• **Instructions for the task**: Please show each line of the rows below that contains the string "toggle", treating uppercase and lowercase as different.

• **Excerpted data**:
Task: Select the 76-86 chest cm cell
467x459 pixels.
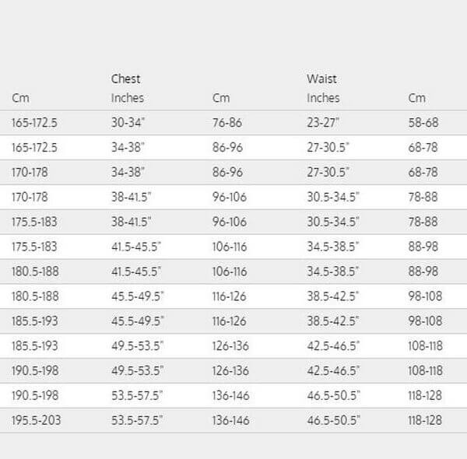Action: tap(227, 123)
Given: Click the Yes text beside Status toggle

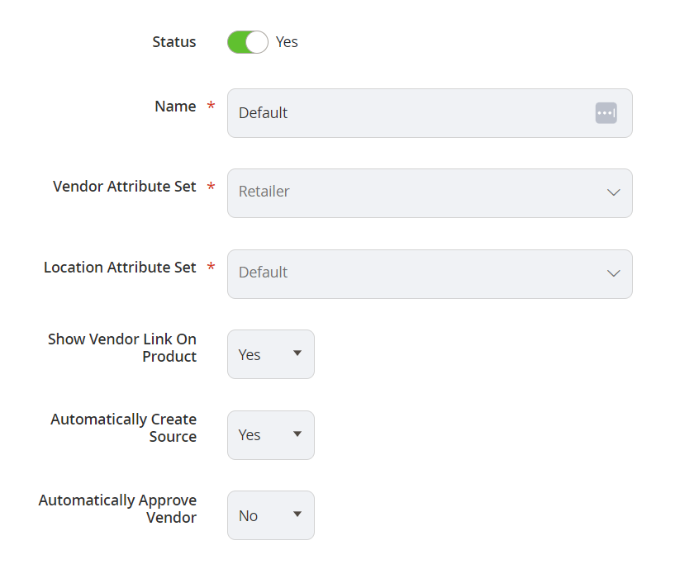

* * *

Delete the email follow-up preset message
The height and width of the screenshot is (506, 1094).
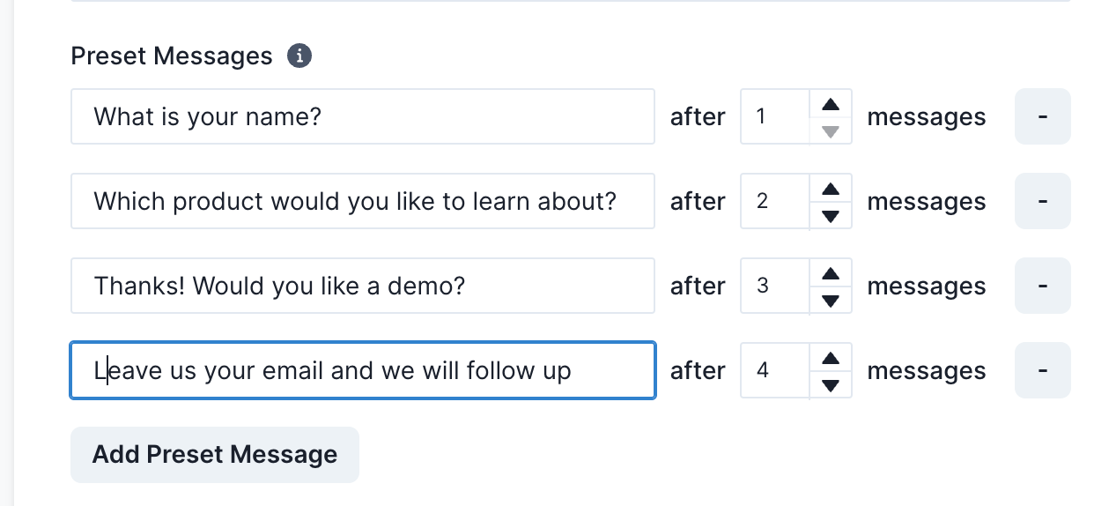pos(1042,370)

• **Right answer**:
Given: Click the Yes text beside Status toggle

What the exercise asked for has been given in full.